The country’s greatest asset is its people. Highly educated, globally connected, and shaped by decades of navigating volatility, they are the drivers behind world-class AI use cases in e-commerce, biotech, media, and public services. Argentina shows how innovation can emerge not despite adversity, but because of it.
Another key takeaway is the strength of grassroots tech culture. From local meetups to diaspora networks like the “Unstoppable Entrepreneurs” series in New York, Argentina’s tech ecosystem is powered by knowledge-sharing, open collaboration, and an unusually high degree of civic engagement. Building an AI ecosystem, as we see here, is not just about venture capital but values and context.
Argentina’s approach to AI governance also offers honest lessons. From the failures in Salta’s predictive policy to the paused facial recognition program in Buenos Aires, the country has confronted tough questions about privacy, ethics, and bias. What stands out is not perfection, but process: a willingness to debate openly, to hit pause when needed, and to craft frameworks with transparency in mind. In a world rushing to regulate, that grounded reflex is worth noting.
The message for others is clear: digital sovereignty and AI capability are not exclusive to the wealthiest or most stable nations. They grow where there is vision, talent, and a collective commitment to shaping the future with intention. Argentina may not yet be among the top-tier AI nations, but it has earned its place as a regional reference and global wildcard bridging developed and developing contexts with solutions rooted in real-world needs.
As we observe and analyze AI landscapes around the world, Argentina teaches us that being part of the AI conversation doesn’t require Silicon Valley infrastructure. It requires people, purpose, and the courage to do things differently. Whether in Berlin or Buenos Aires, those are the foundations that will shape the next chapter of the AI age.
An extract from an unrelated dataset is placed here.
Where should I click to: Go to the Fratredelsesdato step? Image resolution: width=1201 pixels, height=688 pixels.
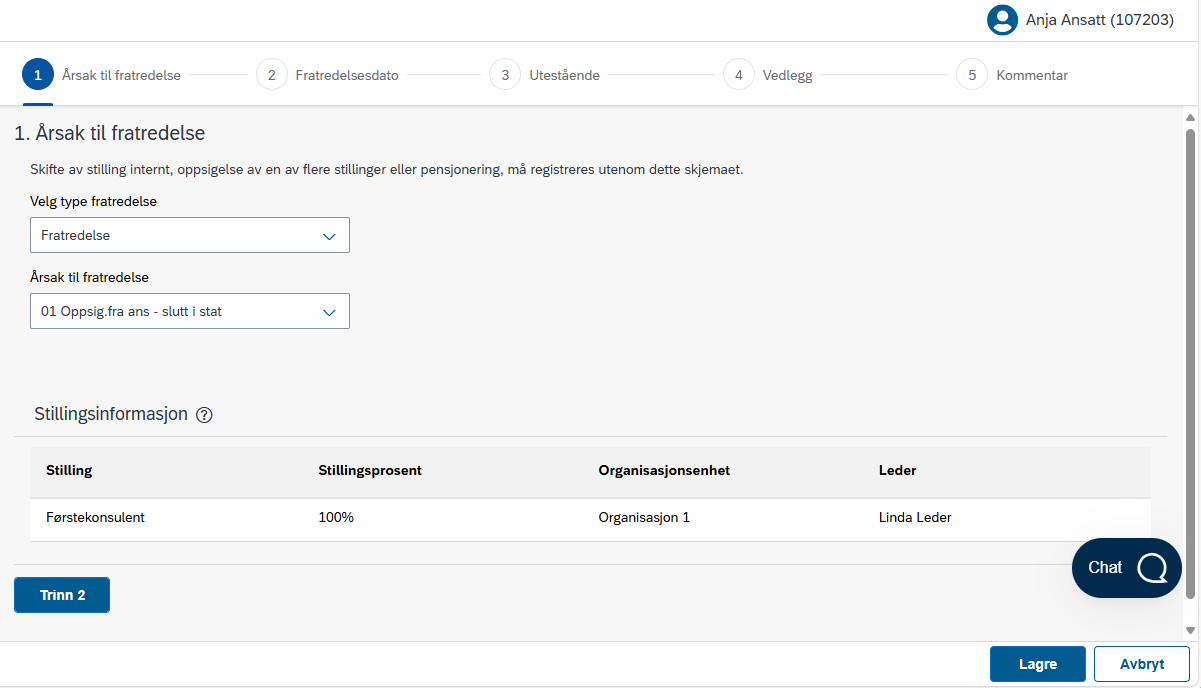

For observers like us at PANTA, Argentina is not just a case study in what’s possible but rather a cautionary tale about what’s at stake when potential is not backed by continuity. It reminds us that AI progress demands more than ambition. It requires trust, infrastructure, and the political will to stay the course when headlines fade.
AI Around the World is a new series by PANTA. In each edition, we take a deep dive into one country: How is AI understood, promoted, regulated, and used there? We tell stories about technology and society, about political strategies and practical applications. Not from a bird’s-eye view, but up close. Because if we take artificial intelligence seriously, we must think globally and understand it locally.